Task to carry out >> Copy each line of the records that holds the string "Press".

Exercise materials >>
#####

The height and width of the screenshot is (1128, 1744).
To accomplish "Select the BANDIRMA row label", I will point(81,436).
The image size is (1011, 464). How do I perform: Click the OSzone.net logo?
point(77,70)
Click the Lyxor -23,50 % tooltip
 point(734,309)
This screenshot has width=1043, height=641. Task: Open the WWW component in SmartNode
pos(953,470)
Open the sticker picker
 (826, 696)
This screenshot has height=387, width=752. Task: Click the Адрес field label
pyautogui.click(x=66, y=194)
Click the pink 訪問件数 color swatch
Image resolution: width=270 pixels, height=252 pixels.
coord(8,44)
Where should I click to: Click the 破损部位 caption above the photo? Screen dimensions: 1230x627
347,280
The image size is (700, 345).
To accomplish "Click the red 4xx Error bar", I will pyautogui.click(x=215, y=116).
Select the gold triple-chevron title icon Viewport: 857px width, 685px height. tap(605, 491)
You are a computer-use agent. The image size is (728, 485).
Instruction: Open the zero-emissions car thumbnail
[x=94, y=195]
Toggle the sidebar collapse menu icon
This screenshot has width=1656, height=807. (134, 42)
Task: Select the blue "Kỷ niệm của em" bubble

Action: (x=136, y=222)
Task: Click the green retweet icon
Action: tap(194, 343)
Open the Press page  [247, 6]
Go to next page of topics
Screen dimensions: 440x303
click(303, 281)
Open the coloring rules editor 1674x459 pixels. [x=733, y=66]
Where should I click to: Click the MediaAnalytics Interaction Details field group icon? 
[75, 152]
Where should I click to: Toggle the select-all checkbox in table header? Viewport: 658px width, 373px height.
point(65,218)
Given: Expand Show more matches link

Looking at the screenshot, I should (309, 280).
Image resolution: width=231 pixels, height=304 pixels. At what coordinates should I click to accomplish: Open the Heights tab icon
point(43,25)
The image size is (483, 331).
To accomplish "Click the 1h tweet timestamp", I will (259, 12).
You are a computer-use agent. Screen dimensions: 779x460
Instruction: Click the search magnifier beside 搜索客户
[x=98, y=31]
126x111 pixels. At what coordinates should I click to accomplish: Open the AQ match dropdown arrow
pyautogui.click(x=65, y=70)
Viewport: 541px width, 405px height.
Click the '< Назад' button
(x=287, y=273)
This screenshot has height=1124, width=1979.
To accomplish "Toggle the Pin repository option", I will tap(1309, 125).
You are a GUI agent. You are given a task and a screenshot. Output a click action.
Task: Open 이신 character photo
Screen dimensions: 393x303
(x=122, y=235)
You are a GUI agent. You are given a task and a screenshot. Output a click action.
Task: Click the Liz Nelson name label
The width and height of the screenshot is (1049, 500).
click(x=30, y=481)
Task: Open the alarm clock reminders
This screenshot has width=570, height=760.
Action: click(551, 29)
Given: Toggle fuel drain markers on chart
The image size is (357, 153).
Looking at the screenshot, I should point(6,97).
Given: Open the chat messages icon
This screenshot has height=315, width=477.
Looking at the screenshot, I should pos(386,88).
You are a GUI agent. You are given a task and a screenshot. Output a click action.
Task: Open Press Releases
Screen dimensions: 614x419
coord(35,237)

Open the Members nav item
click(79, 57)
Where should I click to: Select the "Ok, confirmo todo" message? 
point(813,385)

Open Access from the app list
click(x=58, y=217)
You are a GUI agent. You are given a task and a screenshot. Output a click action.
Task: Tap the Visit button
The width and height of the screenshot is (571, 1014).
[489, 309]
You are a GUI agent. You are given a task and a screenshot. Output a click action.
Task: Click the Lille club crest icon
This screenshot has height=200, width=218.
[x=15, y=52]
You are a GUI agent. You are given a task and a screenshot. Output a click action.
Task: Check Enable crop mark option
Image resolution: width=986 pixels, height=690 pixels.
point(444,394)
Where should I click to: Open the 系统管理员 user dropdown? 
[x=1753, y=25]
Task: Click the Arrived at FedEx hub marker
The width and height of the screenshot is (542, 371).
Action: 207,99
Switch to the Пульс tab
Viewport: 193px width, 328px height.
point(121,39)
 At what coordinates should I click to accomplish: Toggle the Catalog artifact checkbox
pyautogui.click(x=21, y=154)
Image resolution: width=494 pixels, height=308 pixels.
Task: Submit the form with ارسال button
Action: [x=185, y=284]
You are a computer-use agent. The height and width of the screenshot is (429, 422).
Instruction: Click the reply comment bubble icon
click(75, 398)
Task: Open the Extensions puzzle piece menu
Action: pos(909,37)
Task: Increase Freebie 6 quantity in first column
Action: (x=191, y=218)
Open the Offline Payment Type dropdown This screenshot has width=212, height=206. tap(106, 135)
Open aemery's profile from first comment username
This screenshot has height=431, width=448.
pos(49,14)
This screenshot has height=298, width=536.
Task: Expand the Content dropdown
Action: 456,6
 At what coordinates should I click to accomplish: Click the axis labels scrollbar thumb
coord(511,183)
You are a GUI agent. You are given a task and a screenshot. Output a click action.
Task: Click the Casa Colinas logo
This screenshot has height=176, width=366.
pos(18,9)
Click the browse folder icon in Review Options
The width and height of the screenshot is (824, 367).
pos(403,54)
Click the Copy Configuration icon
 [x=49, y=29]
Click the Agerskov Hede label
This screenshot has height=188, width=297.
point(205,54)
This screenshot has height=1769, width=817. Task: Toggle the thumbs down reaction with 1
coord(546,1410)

#####

Expected answer >>
Open the Press page  [247, 6]
Task: Open Press Releases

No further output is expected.